**STATED EXERCISE 1**
In the amendment below, condense the paragraph beginning "This AMENDMENT NO. 1, dated as of June 4, 2014" into a shorter form or a list. Keep its main facts.

**PROVIDED PASSAGE**

AMENDMENT NO. 1 TO PURCHASE AGREEMENT

EX-10.1 2 ex_101x8-kaxjune42014xalfi.htm EXHIBIT Ex_10.1_(8-KA_June 4 2014_Alfinsa_purchase_K)

EXHIBIT 10.1

Execution Copy
AMENDMENT NO. 1 TO
PURCHASE AGREEMENT
This AMENDMENT NO. 1, dated as of June 4, 2014 (this “Amendment”), to the Purchase Agreement, dated as of February 26, 2014 (the “Purchase Agreement”), is made by and among the parties to the Purchase Agreement, being Afinsa Bienes Tangibles, S.A. En Liquidación, a Spanish corporation (“Afinsa”), Auctentia, S.L., a Spanish corporation (“Auctentia” and together with Afinsa, the “Selling Stockholders”), Spectrum Group International, Inc., a Delaware corporation (“SGI”), and A-Mark Precious Metals, Inc., a Delaware corporation (“A-Mark”). Capitalized terms used in this Amendment without definition have the meanings assigned to them in the Purchase Agreement.
R E C I T A L S
WHEREAS, the Spinoff was effected on March 14, 2014; and
WHEREAS, the Purchase Agreement provides that the purchase and sale of the Afinsa A-Mark Shares and the Auctentia A-Mark Shares and the purchase and sale of the Afinsa SGI Shares and the Auctentia SGI Shares shall occur together at the Second Closing; and
WHEREAS, the parties desire that the purchase and sale of the Afinsa A-Mark Shares and the Auctentia A-Mark Shares shall occur on the date hereof, and that the purchase and sale of the Afinsa SGI Shares and the Auctentia SGI Shares occur at such time as originally provided in Section 2.3(b) of the Purchase Agreement;
NOW, THEREFORE, in consideration of the mutual representations, warranties, covenants and agreements herein contained, the parties hereto agree as follows:
1.The introductory clause of Section 2.1(b) of the Purchase Agreement is hereby amended and restated as follows:
“(b)    At closings to occur on or prior to July 1, 2014, as provided in
Section 2.3(b) (collectively the “Second Closing”):”

**DATA RECORDS**
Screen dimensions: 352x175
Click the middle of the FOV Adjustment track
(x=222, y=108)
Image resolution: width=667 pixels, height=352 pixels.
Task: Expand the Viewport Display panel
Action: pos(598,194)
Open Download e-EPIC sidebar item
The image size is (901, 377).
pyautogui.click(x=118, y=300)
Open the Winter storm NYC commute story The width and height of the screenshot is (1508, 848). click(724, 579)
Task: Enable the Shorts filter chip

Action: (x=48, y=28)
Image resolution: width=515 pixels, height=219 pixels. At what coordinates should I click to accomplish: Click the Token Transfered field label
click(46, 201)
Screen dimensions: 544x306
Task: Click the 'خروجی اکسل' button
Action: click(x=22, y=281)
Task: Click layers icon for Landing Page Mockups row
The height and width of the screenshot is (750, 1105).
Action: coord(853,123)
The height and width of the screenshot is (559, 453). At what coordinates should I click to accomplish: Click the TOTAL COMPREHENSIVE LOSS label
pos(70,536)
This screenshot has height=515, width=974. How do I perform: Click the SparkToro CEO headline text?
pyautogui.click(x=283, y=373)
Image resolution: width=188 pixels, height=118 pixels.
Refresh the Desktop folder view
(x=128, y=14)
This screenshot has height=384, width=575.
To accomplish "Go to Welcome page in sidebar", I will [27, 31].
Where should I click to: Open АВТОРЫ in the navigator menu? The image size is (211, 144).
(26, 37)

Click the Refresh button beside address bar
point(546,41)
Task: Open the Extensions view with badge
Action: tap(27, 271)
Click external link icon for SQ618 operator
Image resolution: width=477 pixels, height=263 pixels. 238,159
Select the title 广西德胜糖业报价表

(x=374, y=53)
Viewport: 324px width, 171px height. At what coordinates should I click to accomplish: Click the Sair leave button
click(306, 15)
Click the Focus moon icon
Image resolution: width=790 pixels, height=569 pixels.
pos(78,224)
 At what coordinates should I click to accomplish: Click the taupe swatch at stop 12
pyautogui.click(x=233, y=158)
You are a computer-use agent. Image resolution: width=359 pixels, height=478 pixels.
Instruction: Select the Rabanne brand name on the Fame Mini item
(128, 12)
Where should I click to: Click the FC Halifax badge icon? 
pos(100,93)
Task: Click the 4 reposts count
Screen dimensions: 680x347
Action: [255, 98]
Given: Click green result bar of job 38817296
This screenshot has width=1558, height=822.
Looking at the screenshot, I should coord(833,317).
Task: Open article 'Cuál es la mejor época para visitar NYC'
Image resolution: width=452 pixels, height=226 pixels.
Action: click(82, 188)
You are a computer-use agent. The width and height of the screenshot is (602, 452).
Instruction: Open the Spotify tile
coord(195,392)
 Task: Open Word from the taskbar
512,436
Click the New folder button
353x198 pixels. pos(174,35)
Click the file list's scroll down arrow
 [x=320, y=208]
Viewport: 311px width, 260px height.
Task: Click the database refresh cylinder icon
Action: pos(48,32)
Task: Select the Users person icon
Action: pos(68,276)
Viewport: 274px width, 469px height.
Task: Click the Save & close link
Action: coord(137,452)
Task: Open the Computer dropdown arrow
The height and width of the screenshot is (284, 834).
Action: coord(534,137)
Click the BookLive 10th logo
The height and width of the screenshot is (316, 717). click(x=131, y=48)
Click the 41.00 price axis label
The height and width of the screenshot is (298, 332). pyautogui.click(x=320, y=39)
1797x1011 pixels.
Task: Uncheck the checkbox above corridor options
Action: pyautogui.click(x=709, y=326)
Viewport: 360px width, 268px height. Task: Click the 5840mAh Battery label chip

**STATED EXERCISE 2**
In the entries, rename "screenshot" to "capture" in the part that opens with the line containing "This screenshot has height=515, width=974." and closes with the line containing "will [27, 31].". Return only those lines, with everything else unchanged.

**CORRECT ANSWER 1**
- Amendment No. 1, dated as of June 4, 2014, amends the Purchase Agreement dated as of February 26, 2014.
- The parties are the same as those to the Purchase Agreement:
  - Afinsa Bienes Tangibles, S.A. En Liquidación, a Spanish corporation ("Afinsa")
  - Auctentia, S.L., a Spanish corporation ("Auctentia"; with Afinsa, the "Selling Stockholders")
  - Spectrum Group International, Inc., a Delaware corporation ("SGI")
  - A-Mark Precious Metals, Inc., a Delaware corporation ("A-Mark")
- Capitalized terms the Amendment does not define have the meanings given in the Purchase Agreement.

**CORRECT ANSWER 2**
This capture has height=515, width=974. How do I perform: Click the SparkToro CEO headline text?
pyautogui.click(x=283, y=373)
Image resolution: width=188 pixels, height=118 pixels.
Refresh the Desktop folder view
(x=128, y=14)
This capture has height=384, width=575.
To accomplish "Go to Welcome page in sidebar", I will [27, 31].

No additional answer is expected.